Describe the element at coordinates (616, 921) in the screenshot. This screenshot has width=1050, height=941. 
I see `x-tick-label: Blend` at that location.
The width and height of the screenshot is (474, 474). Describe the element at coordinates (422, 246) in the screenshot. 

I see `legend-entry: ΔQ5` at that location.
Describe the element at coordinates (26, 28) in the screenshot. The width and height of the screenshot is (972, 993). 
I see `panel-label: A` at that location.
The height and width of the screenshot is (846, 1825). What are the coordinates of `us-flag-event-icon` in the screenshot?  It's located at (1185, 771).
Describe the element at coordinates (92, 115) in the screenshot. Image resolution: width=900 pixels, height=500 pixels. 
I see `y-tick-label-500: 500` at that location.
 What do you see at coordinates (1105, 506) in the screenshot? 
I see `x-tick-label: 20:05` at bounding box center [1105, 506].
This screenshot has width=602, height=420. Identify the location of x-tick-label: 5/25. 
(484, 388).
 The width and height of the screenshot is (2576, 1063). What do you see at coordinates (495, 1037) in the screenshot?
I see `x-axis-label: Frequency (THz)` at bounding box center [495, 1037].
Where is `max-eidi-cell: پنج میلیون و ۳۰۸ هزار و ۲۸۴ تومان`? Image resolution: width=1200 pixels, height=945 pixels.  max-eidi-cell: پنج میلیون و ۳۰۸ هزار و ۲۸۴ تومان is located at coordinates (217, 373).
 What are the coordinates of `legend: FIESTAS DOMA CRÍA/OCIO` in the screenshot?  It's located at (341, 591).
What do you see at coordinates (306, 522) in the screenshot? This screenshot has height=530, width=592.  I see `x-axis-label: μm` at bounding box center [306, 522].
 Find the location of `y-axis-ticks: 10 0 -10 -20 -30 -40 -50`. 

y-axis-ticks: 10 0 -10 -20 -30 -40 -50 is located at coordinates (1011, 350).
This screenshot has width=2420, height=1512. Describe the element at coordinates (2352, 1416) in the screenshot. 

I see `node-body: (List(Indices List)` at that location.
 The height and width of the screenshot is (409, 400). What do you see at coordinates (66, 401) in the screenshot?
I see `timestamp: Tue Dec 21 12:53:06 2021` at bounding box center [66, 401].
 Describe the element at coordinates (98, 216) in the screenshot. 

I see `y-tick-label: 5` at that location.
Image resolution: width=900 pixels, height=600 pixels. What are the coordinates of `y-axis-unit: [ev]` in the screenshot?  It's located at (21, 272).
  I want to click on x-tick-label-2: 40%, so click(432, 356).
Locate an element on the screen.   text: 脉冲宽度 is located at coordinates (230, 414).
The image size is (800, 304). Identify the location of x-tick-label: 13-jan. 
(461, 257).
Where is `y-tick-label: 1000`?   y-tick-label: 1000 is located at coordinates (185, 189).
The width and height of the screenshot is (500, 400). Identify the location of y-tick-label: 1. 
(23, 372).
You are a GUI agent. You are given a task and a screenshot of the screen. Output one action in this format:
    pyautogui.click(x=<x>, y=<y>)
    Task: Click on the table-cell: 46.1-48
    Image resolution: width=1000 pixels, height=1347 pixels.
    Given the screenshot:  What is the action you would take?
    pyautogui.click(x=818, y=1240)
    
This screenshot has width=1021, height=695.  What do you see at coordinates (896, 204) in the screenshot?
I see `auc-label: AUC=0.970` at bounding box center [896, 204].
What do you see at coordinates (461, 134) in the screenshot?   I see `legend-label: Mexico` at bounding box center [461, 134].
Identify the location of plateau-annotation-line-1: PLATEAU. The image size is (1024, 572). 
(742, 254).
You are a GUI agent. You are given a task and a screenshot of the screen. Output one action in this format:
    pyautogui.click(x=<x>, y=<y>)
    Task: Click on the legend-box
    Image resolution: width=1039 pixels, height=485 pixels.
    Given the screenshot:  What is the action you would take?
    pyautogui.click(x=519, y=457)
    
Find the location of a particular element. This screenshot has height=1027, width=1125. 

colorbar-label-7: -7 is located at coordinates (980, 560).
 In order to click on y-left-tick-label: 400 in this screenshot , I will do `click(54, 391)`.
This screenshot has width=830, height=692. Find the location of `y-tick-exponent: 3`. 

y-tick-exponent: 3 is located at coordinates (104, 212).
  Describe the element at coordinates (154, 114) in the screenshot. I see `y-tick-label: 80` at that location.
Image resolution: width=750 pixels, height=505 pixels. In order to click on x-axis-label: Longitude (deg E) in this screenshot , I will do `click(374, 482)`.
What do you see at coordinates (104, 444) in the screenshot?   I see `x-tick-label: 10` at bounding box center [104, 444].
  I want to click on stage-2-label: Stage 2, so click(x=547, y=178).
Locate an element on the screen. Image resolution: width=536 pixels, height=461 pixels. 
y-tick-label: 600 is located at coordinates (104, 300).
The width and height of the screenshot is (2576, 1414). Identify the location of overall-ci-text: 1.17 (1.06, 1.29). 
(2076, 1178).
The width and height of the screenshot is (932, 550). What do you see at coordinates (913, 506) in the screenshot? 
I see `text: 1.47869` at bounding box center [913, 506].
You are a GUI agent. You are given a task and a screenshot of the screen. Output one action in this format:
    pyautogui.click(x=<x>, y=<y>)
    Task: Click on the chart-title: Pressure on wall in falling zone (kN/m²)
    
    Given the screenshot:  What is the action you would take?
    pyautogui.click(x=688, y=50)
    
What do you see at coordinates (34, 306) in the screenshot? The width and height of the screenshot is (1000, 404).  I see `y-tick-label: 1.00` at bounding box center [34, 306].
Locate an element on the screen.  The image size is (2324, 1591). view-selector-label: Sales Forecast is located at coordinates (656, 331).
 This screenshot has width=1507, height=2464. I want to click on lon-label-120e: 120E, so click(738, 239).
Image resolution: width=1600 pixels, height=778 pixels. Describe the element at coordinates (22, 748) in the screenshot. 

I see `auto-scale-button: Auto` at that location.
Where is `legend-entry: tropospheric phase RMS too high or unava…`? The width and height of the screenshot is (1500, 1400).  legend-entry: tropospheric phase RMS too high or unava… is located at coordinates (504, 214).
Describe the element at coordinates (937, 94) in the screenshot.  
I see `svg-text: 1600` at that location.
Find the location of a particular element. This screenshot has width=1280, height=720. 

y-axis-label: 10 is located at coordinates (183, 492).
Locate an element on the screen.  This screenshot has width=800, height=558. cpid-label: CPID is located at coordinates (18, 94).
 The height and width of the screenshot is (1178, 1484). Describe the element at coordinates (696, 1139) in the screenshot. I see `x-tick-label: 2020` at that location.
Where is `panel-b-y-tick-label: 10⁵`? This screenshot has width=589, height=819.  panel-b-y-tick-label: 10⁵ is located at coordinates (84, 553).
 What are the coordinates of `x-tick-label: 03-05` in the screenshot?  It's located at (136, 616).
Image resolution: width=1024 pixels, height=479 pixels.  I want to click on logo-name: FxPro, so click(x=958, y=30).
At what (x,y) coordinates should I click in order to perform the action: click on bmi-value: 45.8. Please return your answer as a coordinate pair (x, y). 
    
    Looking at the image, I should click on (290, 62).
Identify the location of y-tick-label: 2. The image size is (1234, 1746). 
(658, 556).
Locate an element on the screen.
☆ ☆ ☆ ☆ ☆ ☆ ☆
_About this task_. List each line of the material above that contains the string "Identify".

_The completed task_.
This screenshot has width=602, height=420. Identify the location of x-tick-label: 5/25. 
The image size is (800, 304). Identify the location of x-tick-label: 13-jan. 
The width and height of the screenshot is (500, 400). Identify the location of y-tick-label: 1. 
Identify the location of plateau-annotation-line-1: PLATEAU. The image size is (1024, 572). 
The width and height of the screenshot is (2576, 1414). Identify the location of overall-ci-text: 1.17 (1.06, 1.29). 
Identify the location of y-tick-label: 2. The image size is (1234, 1746). 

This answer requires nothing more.